The criteria for diagnosing diabetes by the American Diabetes Association is
8 h fasting blood glucose ≥ 7.0 mmol/L (126 mg/dL),
2 h post 75 g oral glucose tolerance test (OGTT) ≥ 11.1 mmol/L (200 mg/dL),
HbA1c ≥ 6.5% or in patients with symptoms of hyperglycemic, a random plasma glucose of ≥ 11.1 mmol/L (200 mg/dL).
The effect of glucocorticoids on glucose metabolism is likely the result of impairment of multiple pathways including beta cell dysfunction (sensitivity to glucose and ability to release insulin) and insulin resistance in other tissue.
RISK FACTORS:
Proposed risk factors for steroid-induced diabetes beyond cumulative dose and longer duration of steroid course include:
older age, family history, high body mass index and impaired glucose tolerance .
The association with family history of diabetes is not well defined.
compared the demographics and clinical characteristics of patients with new onset SIDM with those with type 2 diabetes with and without steroid treatment.
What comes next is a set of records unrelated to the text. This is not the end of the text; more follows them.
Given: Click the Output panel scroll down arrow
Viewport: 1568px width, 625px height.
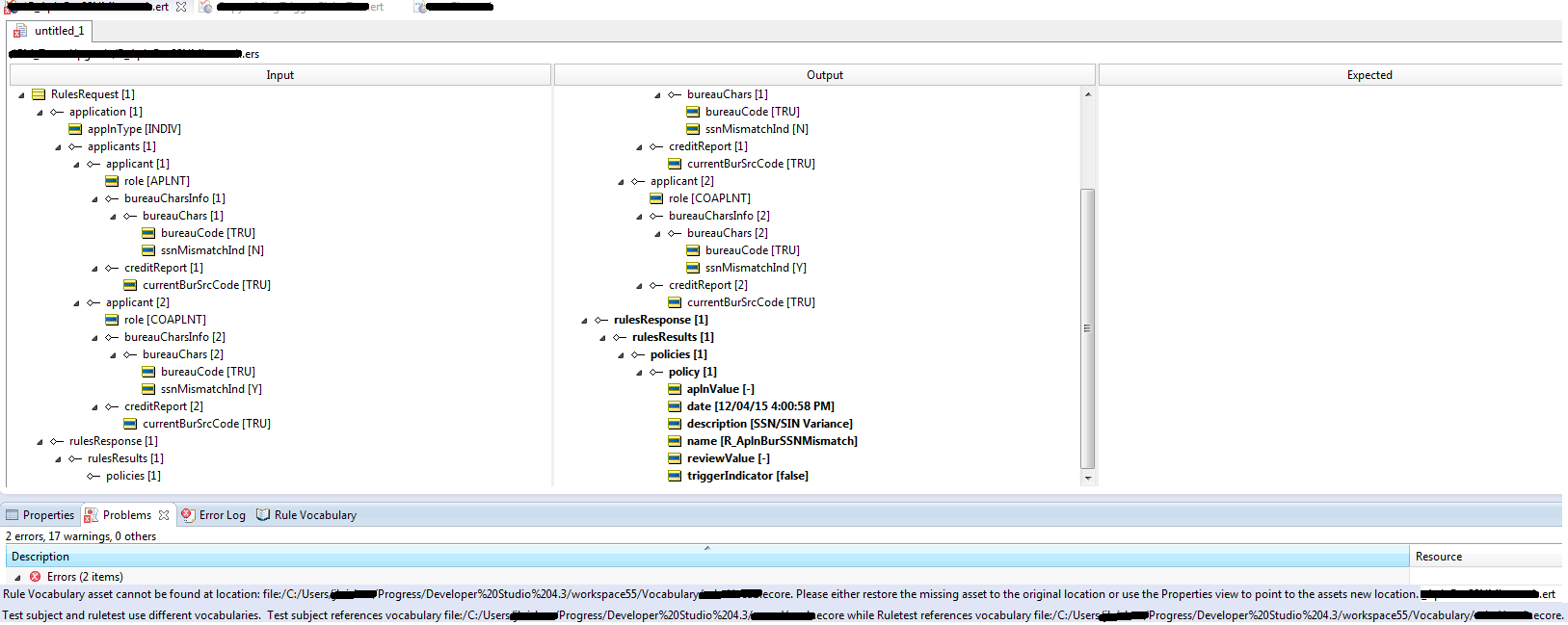Looking at the screenshot, I should click(1088, 478).
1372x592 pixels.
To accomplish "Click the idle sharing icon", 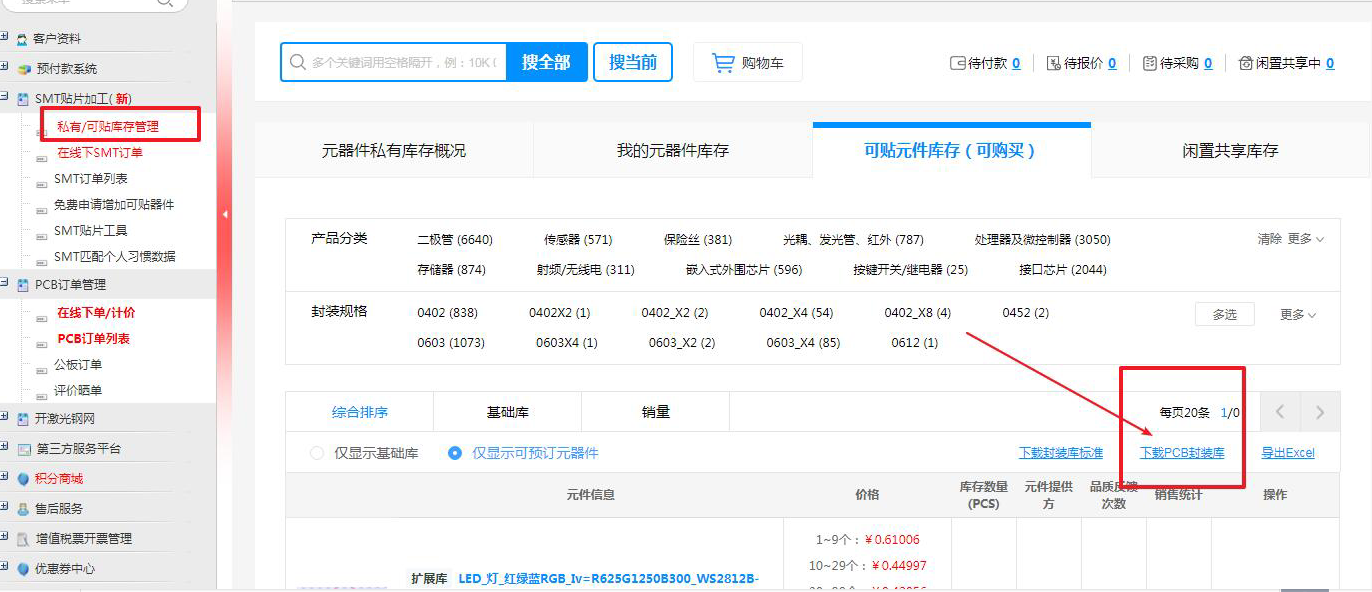I will [1245, 63].
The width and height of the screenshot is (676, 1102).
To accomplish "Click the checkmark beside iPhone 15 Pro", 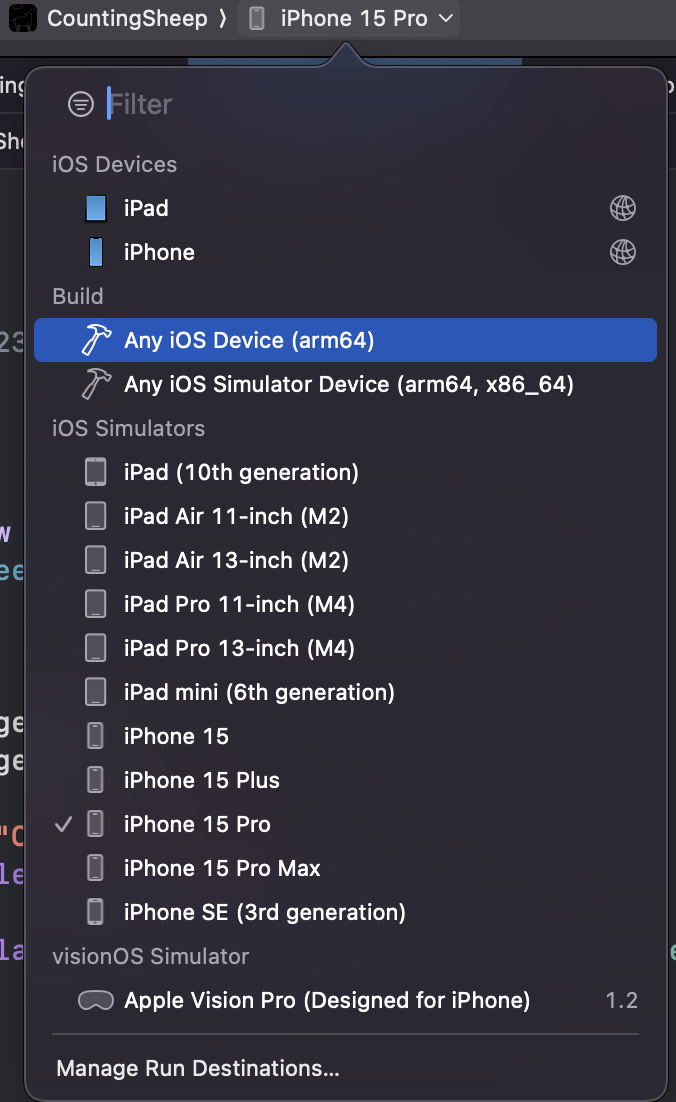I will tap(65, 824).
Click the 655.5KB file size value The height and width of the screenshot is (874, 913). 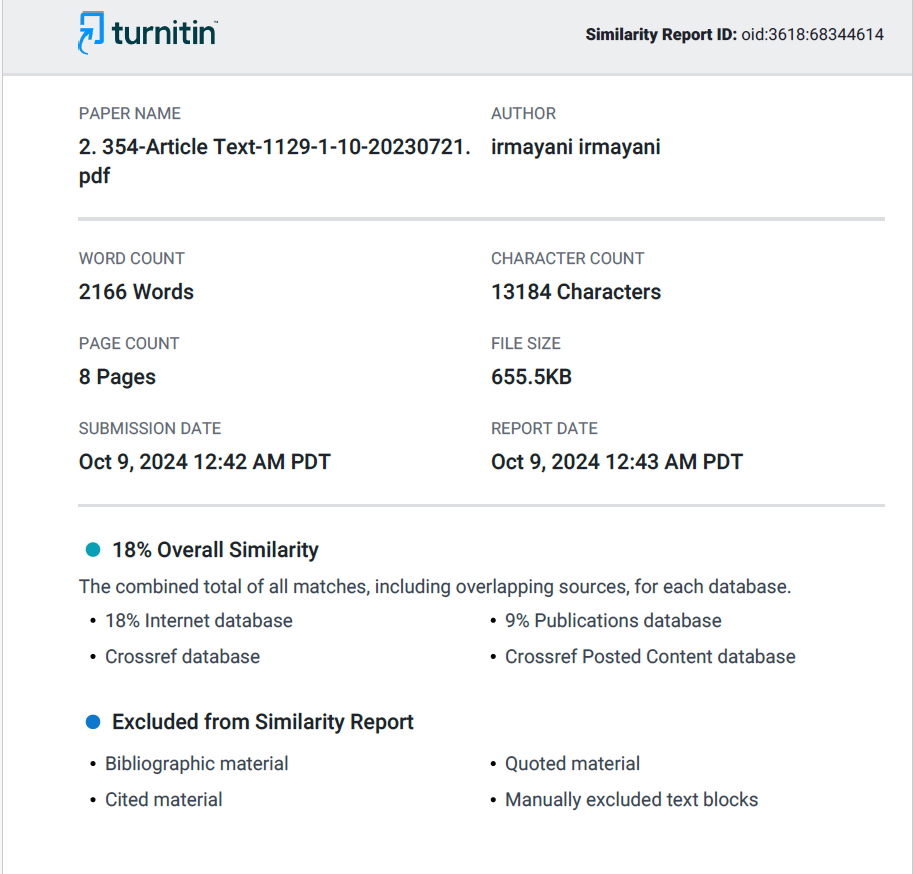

Those individuals who developed new onset SIDM had significantly less family history of diabetes when compared with individuals with type 2 diabetes mellitus and glucocorticoid treatment.
PATHOGENESIS
Molecular basis of glucocorticoid action on glucose regulation
The insulin-mediated pathways of glycogen synthesis and protein degradation and synthesis are directly influenced by glucocorticoids . Skeletal muscle is responsible for the majority of insulin-mediated glucose uptake. Insulin recruits GLUT4 glucose transporters to the cell surface enabling glucose uptake into cell. Glucocorticoids impair insulin-mediated glucose uptake by directly interfering with components of the insulin signalling cascade, such as glycogen synthase kinase-3, glycogen synthase and GLUT4 translocation.
An increase in protein degradation and decrease in protein synthesis is due to glucocorticoid inhibition of post-insulin receptor .
2) What is the mechanism of action of insulin at cellular level?
Insulin acts on a glycoprotein- tyrosine kinase receptors on the cell membrane and it binds to the alpha subunit which leads to phosphorylation of beta subunit.
This leads to transport of GLUT RECEPTORS on to the cell membrane which in-turn transports glucose into the target cell( adipocyte and muscle cell)
Learning points:
Tidal percussion in diaphragm palsy.
Clincical differentiation between type 1 and type diabetes mellitus.
Differences between osteoarthritis and rheumatoid arthritis.
Treatment options for portal hypertension.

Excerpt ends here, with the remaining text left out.